▶ TEXT EXCERPT:
Life Here

February 16, 2021 By Carol Moore

Puzzlers Know How to Make Ends Meet

“So many pieces, so little time” might be the motto, or at least the mindset, of jigsaw puzzle solvers.

Such hobbyists at PVE are a special breed and have their own vocabulary. “Loops and sockets,” “tabs and slots” and “innies and outies” describe the connections that create their craft.

“When I left the Resident Council in 2019, I cleared off the large table in my den,” said Don Haas. “What to do with all that space? I was already doing genealogy to fill my free time, so I needed a new issue. Puzzles??? That’s how I resumed doing something I hadn’t done since the ‘90s.”

“I work for an hour or two most days, usually after dinner and the news. I like nature scenes, national parks and famous sites such as the Golden Gate Bridge. For me, puzzling is a relaxing way to pass time, along with reading novels. I find it’s also mentally stimulating.”

A puzzler all her life, Caroline Keller does a free puzzle each morning, using different “cuts” that are provided by the website.

▶ DATA EXCERPT:
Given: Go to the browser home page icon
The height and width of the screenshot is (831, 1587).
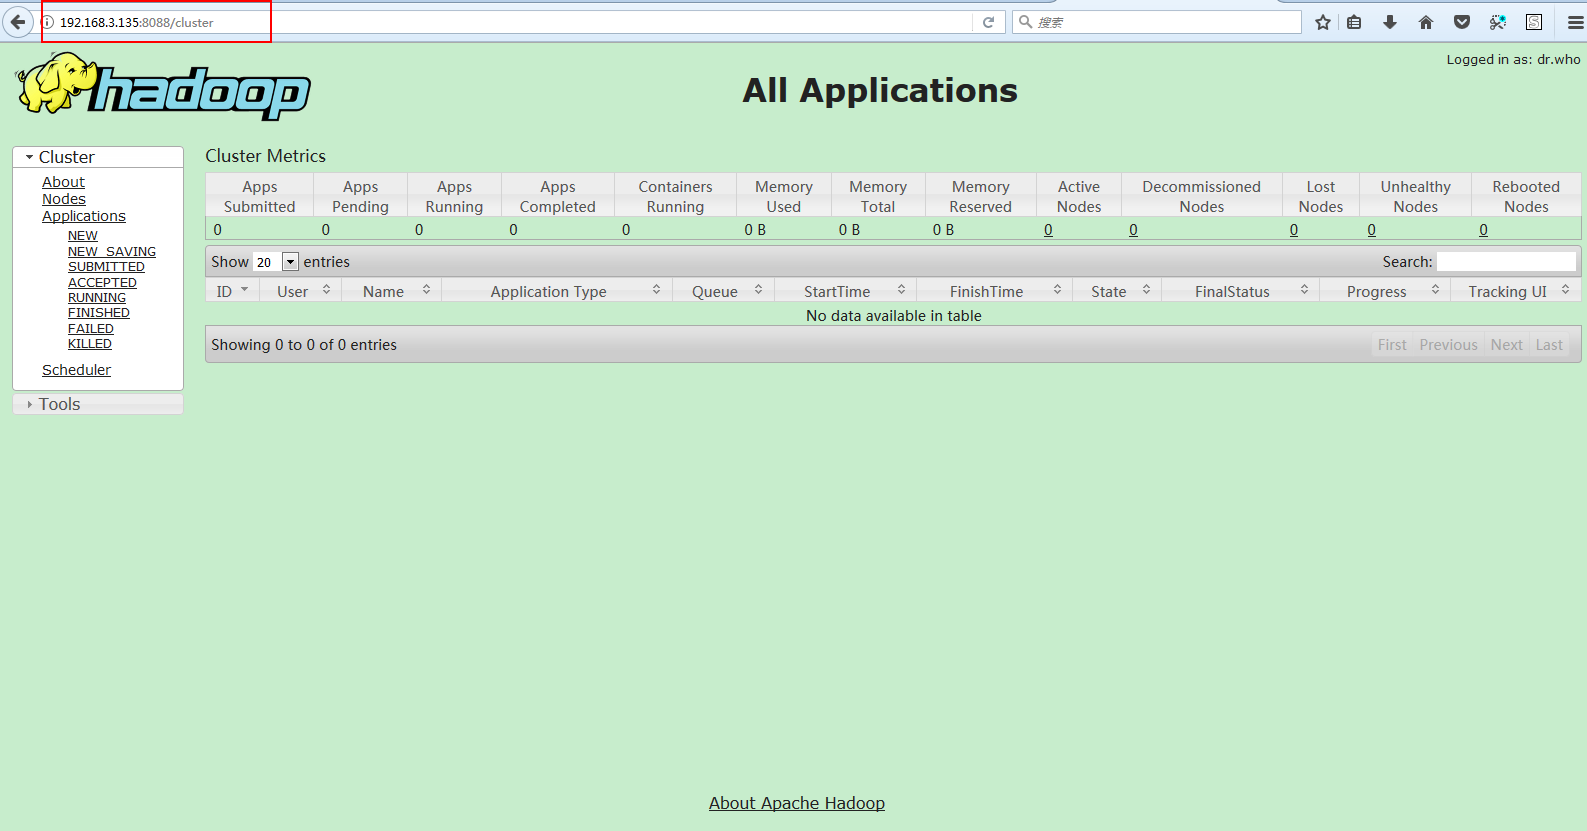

▶ REQUIRED ACTIONS:
**a.** Answer these from the puzzle article:
(i) In what year did Don Haas leave the Resident Council?
(ii) What hobby was Don Haas already doing to fill his free time?
(iii) How often does Caroline Keller do a free puzzle?
**b.** Pull out the passage of the puzzle article that begins at the words "February 16, 2021" and ends after "create their craft.", copying it word for word.

▶ ANSWERS FOR THIS EXERCISE:
**a.**
(i) 2019
(ii) Genealogy
(iii) Each morning

**b.**
February 16, 2021 By Carol Moore

Puzzlers Know How to Make Ends Meet

“So many pieces, so little time” might be the motto, or at least the mindset, of jigsaw puzzle solvers.

Such hobbyists at PVE are a special breed and have their own vocabulary. “Loops and sockets,” “tabs and slots” and “innies and outies” describe the connections that create their craft.